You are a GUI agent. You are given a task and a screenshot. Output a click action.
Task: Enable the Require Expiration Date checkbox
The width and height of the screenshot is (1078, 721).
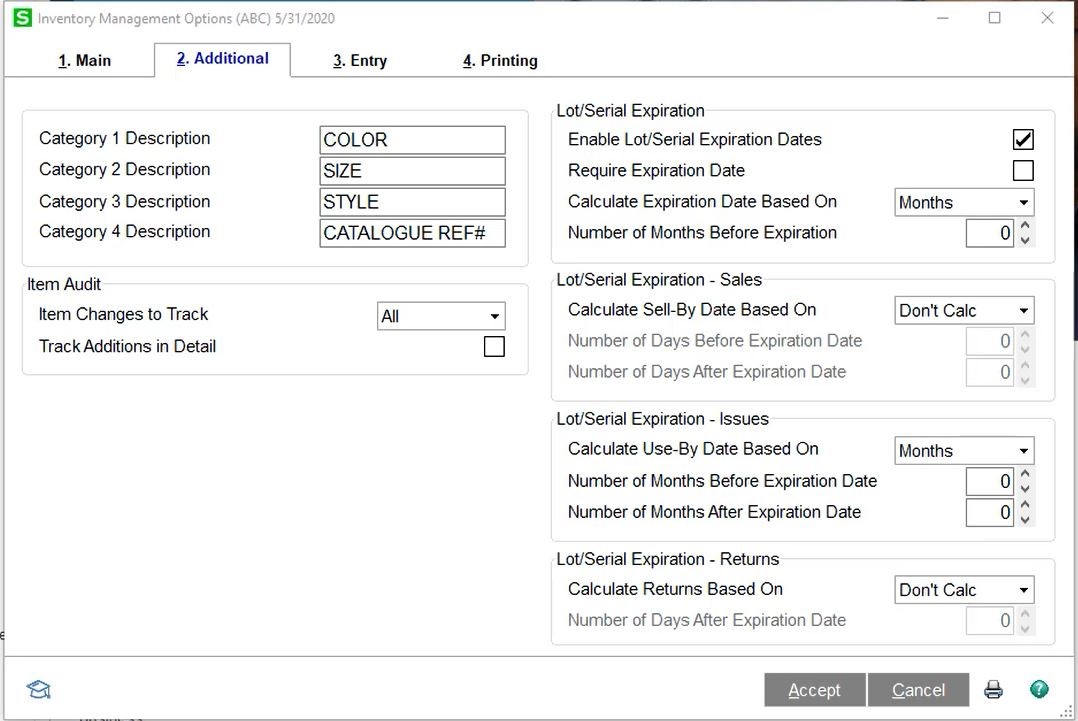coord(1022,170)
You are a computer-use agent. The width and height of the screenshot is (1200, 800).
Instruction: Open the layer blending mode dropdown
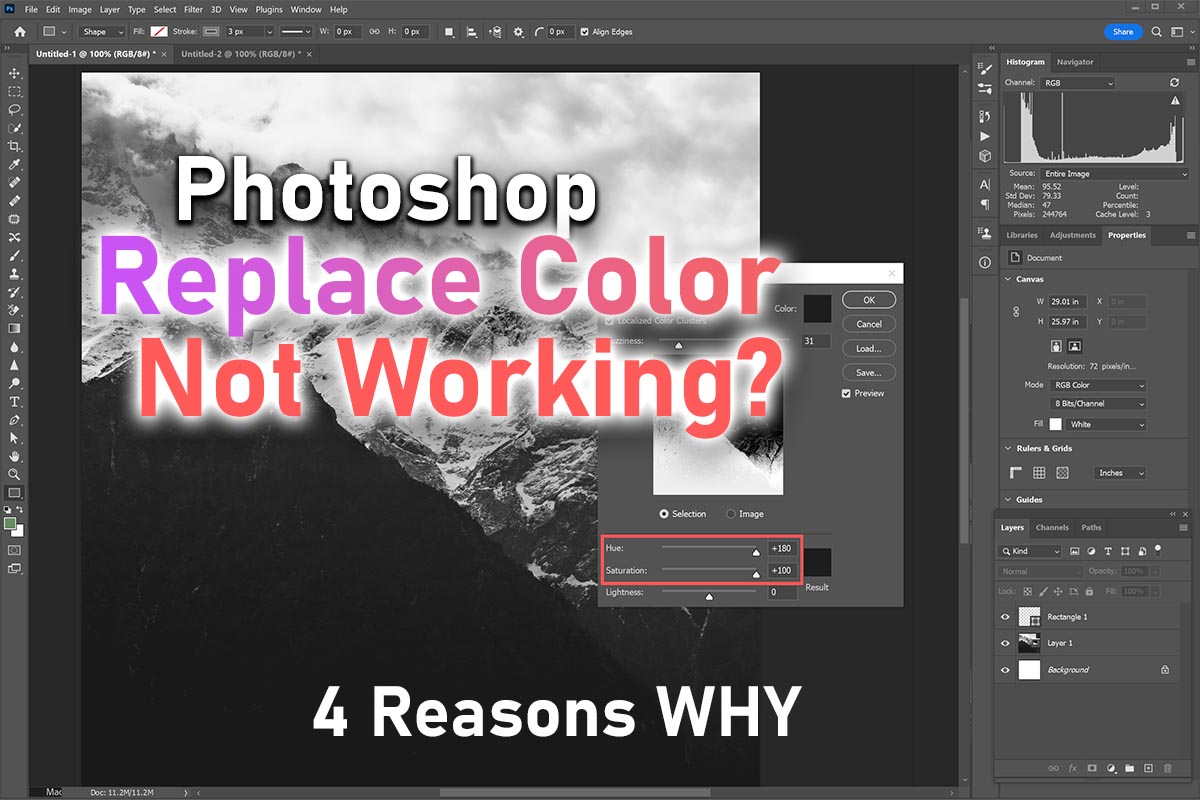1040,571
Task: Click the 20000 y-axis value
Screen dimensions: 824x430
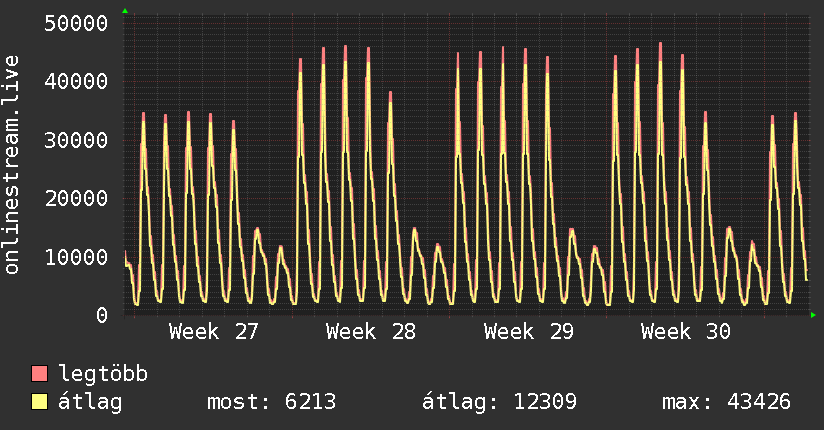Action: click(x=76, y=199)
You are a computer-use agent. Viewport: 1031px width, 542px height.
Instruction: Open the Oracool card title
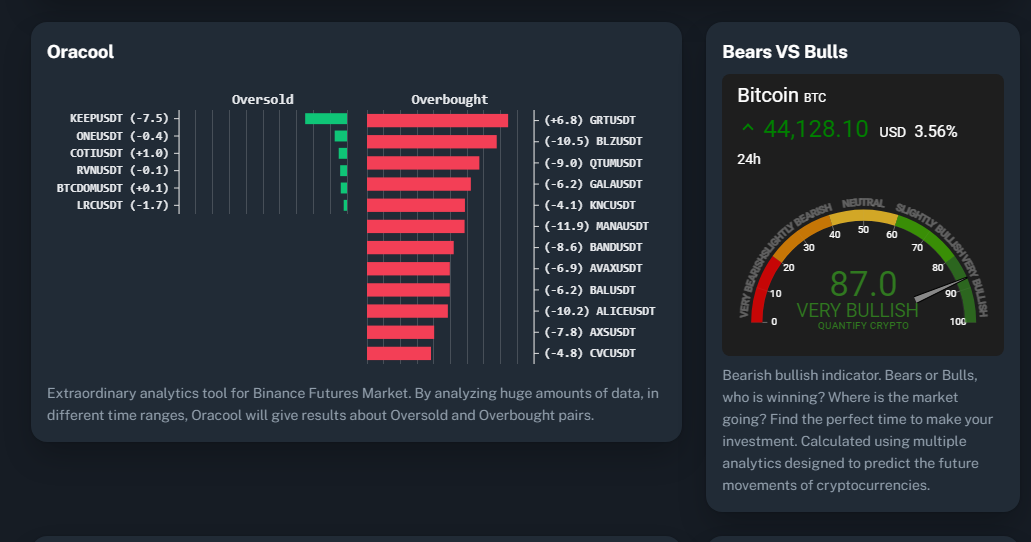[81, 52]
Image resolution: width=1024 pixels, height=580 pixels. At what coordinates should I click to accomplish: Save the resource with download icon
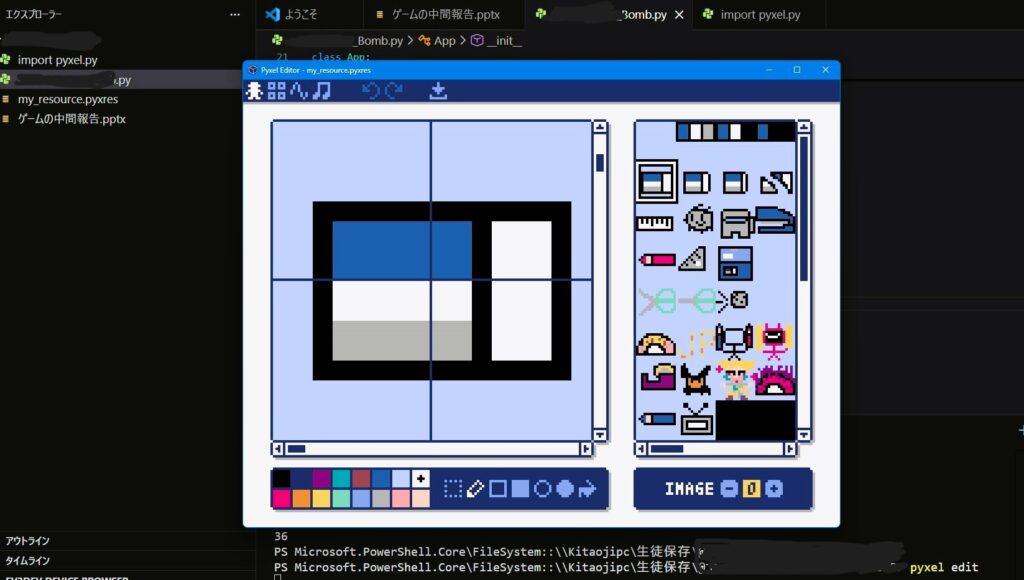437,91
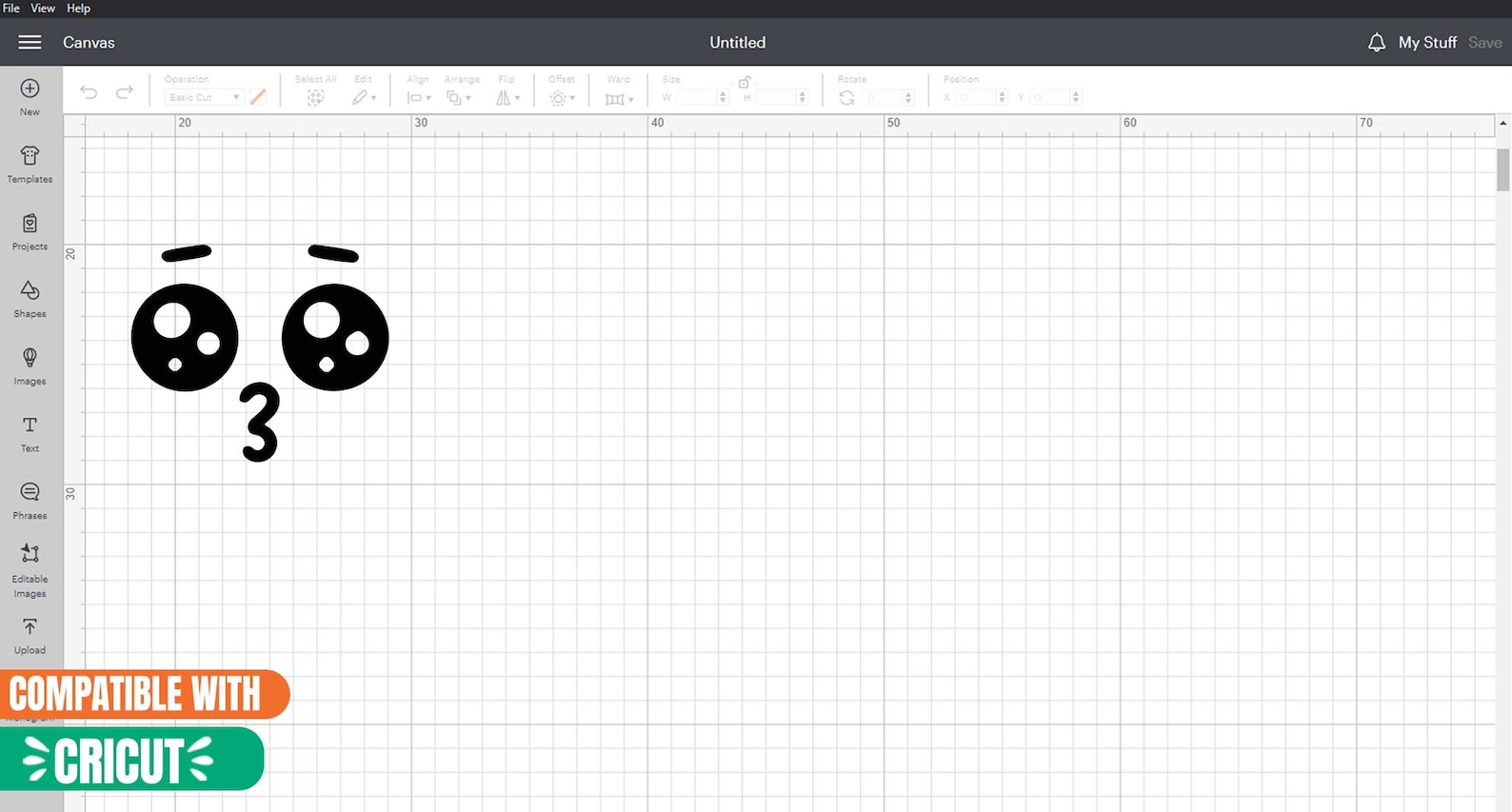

== == ==

= Your assignment =
In the copy, include no pictures; restate the listing above exactly.

= Problem solution =
You are a GUI agent. You are given a task and a screenshot. Output a click action.
Task: Enable the Require Expiration Date checkbox
The width and height of the screenshot is (1078, 721).
coord(1022,170)
You are a computer-use agent. The width and height of the screenshot is (1200, 800).
Instruction: Open the layer blending mode dropdown
1040,571
Task: Click the 20000 y-axis value
Screen dimensions: 824x430
Action: click(x=76, y=199)
You are a computer-use agent. Viewport: 1031px width, 542px height.
Instruction: Open the Oracool card title
[81, 52]
Image resolution: width=1024 pixels, height=580 pixels. At what coordinates should I click to accomplish: Save the resource with download icon
437,91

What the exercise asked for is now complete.